### WORK TO BE COMPLETED
Set down the records below in full, exactly as they read.

### EXERCISE MATERIALS
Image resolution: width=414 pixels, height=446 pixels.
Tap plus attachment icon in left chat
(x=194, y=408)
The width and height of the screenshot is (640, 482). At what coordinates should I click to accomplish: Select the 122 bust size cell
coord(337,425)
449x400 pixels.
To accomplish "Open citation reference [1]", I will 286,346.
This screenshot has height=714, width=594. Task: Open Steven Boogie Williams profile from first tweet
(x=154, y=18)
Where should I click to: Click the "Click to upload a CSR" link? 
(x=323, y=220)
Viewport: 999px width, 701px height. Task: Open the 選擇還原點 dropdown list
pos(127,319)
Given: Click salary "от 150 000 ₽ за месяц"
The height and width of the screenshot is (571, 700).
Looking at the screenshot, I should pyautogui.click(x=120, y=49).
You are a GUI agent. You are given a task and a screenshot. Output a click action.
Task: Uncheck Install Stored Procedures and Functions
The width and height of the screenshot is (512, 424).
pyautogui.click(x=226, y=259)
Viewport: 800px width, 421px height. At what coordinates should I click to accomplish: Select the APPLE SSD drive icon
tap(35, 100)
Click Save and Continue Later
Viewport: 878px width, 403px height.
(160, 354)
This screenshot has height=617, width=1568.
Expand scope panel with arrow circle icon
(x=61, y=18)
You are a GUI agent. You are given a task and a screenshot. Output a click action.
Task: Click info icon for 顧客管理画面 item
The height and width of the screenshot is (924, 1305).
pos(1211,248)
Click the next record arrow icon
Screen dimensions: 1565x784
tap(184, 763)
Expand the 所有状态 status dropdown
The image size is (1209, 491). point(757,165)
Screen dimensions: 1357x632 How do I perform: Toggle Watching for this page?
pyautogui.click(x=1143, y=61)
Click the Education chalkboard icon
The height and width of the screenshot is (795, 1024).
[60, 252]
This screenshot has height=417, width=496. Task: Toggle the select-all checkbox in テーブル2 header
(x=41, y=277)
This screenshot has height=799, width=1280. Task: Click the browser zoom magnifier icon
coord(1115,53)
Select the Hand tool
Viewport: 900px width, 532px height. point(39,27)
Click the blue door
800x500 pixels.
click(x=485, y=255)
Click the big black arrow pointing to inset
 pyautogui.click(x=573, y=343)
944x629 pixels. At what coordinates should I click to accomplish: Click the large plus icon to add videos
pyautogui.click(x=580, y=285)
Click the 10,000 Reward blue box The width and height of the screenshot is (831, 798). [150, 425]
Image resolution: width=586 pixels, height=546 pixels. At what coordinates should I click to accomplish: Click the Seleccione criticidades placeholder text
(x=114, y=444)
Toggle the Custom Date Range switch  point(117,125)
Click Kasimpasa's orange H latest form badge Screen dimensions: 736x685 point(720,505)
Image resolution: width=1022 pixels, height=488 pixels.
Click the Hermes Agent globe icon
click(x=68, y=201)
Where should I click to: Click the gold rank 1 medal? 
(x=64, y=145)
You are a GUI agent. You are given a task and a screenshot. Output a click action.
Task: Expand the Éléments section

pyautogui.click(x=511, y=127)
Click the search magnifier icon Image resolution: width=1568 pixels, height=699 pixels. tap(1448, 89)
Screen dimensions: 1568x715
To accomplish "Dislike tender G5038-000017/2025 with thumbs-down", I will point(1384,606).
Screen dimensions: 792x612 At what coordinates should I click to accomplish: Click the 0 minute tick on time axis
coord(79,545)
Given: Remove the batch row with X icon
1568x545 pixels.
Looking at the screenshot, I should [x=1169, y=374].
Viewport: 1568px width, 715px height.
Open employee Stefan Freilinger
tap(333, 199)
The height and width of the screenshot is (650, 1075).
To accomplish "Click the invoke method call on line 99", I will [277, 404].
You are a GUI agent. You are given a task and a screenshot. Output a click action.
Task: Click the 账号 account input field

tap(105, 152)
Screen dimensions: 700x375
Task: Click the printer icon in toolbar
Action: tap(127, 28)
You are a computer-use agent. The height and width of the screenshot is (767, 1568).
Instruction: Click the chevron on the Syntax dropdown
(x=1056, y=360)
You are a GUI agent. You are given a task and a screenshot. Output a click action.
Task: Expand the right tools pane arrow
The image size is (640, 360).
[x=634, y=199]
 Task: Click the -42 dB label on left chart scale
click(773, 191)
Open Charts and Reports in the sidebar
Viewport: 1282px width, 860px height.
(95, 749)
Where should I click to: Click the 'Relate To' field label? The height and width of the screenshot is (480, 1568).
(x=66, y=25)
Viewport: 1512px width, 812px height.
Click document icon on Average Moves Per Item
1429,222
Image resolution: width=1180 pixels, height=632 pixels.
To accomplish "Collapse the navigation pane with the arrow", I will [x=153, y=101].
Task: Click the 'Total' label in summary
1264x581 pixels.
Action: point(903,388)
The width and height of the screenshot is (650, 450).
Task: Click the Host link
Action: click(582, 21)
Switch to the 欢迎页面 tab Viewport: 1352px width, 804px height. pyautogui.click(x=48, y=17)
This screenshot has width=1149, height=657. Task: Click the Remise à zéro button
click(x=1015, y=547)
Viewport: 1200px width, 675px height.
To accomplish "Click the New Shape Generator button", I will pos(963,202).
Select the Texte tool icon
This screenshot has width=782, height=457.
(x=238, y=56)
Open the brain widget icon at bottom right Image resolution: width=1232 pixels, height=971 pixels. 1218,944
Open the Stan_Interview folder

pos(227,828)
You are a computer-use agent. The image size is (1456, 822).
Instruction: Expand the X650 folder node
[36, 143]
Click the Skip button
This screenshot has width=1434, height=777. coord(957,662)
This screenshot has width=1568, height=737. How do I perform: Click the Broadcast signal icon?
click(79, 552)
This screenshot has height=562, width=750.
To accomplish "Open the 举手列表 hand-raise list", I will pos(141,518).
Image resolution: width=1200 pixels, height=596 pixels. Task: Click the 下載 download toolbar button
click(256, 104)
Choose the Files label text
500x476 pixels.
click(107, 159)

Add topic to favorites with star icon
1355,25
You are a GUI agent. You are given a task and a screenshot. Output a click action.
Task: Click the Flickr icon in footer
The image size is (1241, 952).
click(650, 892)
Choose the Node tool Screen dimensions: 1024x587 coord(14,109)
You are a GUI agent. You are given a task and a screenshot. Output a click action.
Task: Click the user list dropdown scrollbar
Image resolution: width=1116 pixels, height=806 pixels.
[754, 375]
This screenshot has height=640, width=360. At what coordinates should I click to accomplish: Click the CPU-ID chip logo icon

### EXERCISE RESPONSE
Image resolution: width=414 pixels, height=446 pixels.
Tap plus attachment icon in left chat
(x=194, y=408)
The width and height of the screenshot is (640, 482). At what coordinates should I click to accomplish: Select the 122 bust size cell
coord(337,425)
449x400 pixels.
To accomplish "Open citation reference [1]", I will 286,346.
This screenshot has height=714, width=594. Task: Open Steven Boogie Williams profile from first tweet
(x=154, y=18)
Where should I click to: Click the "Click to upload a CSR" link? 
(x=323, y=220)
Viewport: 999px width, 701px height. Task: Open the 選擇還原點 dropdown list
pos(127,319)
Given: Click salary "от 150 000 ₽ за месяц"
The height and width of the screenshot is (571, 700).
Looking at the screenshot, I should pyautogui.click(x=120, y=49).
You are a GUI agent. You are given a task and a screenshot. Output a click action.
Task: Uncheck Install Stored Procedures and Functions
The width and height of the screenshot is (512, 424).
pyautogui.click(x=226, y=259)
Viewport: 800px width, 421px height. At what coordinates should I click to accomplish: Select the APPLE SSD drive icon
tap(35, 100)
Click Save and Continue Later
Viewport: 878px width, 403px height.
(160, 354)
This screenshot has height=617, width=1568.
Expand scope panel with arrow circle icon
(x=61, y=18)
You are a GUI agent. You are given a task and a screenshot. Output a click action.
Task: Click info icon for 顧客管理画面 item
The height and width of the screenshot is (924, 1305).
pos(1211,248)
Click the next record arrow icon
Screen dimensions: 1565x784
tap(184, 763)
Expand the 所有状态 status dropdown
The image size is (1209, 491). point(757,165)
Screen dimensions: 1357x632 How do I perform: Toggle Watching for this page?
pyautogui.click(x=1143, y=61)
Click the Education chalkboard icon
The height and width of the screenshot is (795, 1024).
[60, 252]
This screenshot has height=417, width=496. Task: Toggle the select-all checkbox in テーブル2 header
(x=41, y=277)
This screenshot has height=799, width=1280. Task: Click the browser zoom magnifier icon
coord(1115,53)
Select the Hand tool
Viewport: 900px width, 532px height. point(39,27)
Click the blue door
800x500 pixels.
click(x=485, y=255)
Click the big black arrow pointing to inset
 pyautogui.click(x=573, y=343)
944x629 pixels. At what coordinates should I click to accomplish: Click the large plus icon to add videos
pyautogui.click(x=580, y=285)
Click the 10,000 Reward blue box The width and height of the screenshot is (831, 798). [150, 425]
Image resolution: width=586 pixels, height=546 pixels. At what coordinates should I click to accomplish: Click the Seleccione criticidades placeholder text
(x=114, y=444)
Toggle the Custom Date Range switch  point(117,125)
Click Kasimpasa's orange H latest form badge Screen dimensions: 736x685 point(720,505)
Image resolution: width=1022 pixels, height=488 pixels.
Click the Hermes Agent globe icon
click(x=68, y=201)
Where should I click to: Click the gold rank 1 medal? 
(x=64, y=145)
You are a GUI agent. You are given a task and a screenshot. Output a click action.
Task: Expand the Éléments section

pyautogui.click(x=511, y=127)
Click the search magnifier icon Image resolution: width=1568 pixels, height=699 pixels. tap(1448, 89)
Screen dimensions: 1568x715
To accomplish "Dislike tender G5038-000017/2025 with thumbs-down", I will point(1384,606).
Screen dimensions: 792x612 At what coordinates should I click to accomplish: Click the 0 minute tick on time axis
coord(79,545)
Given: Remove the batch row with X icon
1568x545 pixels.
Looking at the screenshot, I should [x=1169, y=374].
Viewport: 1568px width, 715px height.
Open employee Stefan Freilinger
tap(333, 199)
The height and width of the screenshot is (650, 1075).
To accomplish "Click the invoke method call on line 99", I will [277, 404].
You are a GUI agent. You are given a task and a screenshot. Output a click action.
Task: Click the 账号 account input field

tap(105, 152)
Screen dimensions: 700x375
Task: Click the printer icon in toolbar
Action: tap(127, 28)
You are a computer-use agent. The height and width of the screenshot is (767, 1568).
Instruction: Click the chevron on the Syntax dropdown
(x=1056, y=360)
You are a GUI agent. You are given a task and a screenshot. Output a click action.
Task: Expand the right tools pane arrow
The image size is (640, 360).
[x=634, y=199]
 Task: Click the -42 dB label on left chart scale
click(773, 191)
Open Charts and Reports in the sidebar
Viewport: 1282px width, 860px height.
(95, 749)
Where should I click to: Click the 'Relate To' field label? The height and width of the screenshot is (480, 1568).
(x=66, y=25)
Viewport: 1512px width, 812px height.
Click document icon on Average Moves Per Item
1429,222
Image resolution: width=1180 pixels, height=632 pixels.
To accomplish "Collapse the navigation pane with the arrow", I will [x=153, y=101].
Task: Click the 'Total' label in summary
1264x581 pixels.
Action: point(903,388)
The width and height of the screenshot is (650, 450).
Task: Click the Host link
Action: click(582, 21)
Switch to the 欢迎页面 tab Viewport: 1352px width, 804px height. pyautogui.click(x=48, y=17)
This screenshot has width=1149, height=657. Task: Click the Remise à zéro button
click(x=1015, y=547)
Viewport: 1200px width, 675px height.
To accomplish "Click the New Shape Generator button", I will pos(963,202).
Select the Texte tool icon
This screenshot has width=782, height=457.
(x=238, y=56)
Open the brain widget icon at bottom right Image resolution: width=1232 pixels, height=971 pixels. 1218,944
Open the Stan_Interview folder

pos(227,828)
You are a computer-use agent. The image size is (1456, 822).
Instruction: Expand the X650 folder node
[36, 143]
Click the Skip button
This screenshot has width=1434, height=777. coord(957,662)
This screenshot has width=1568, height=737. How do I perform: Click the Broadcast signal icon?
click(79, 552)
This screenshot has height=562, width=750.
To accomplish "Open the 举手列表 hand-raise list", I will pos(141,518).
Image resolution: width=1200 pixels, height=596 pixels. Task: Click the 下載 download toolbar button
click(256, 104)
Choose the Files label text
500x476 pixels.
click(107, 159)

Add topic to favorites with star icon
1355,25
You are a GUI agent. You are given a task and a screenshot. Output a click action.
Task: Click the Flickr icon in footer
The image size is (1241, 952).
click(650, 892)
Choose the Node tool Screen dimensions: 1024x587 coord(14,109)
You are a GUI agent. You are given a task and a screenshot. Output a click action.
Task: Click the user list dropdown scrollbar
Image resolution: width=1116 pixels, height=806 pixels.
[754, 375]
This screenshot has height=640, width=360. At what coordinates should I click to accomplish: Click the CPU-ID chip logo icon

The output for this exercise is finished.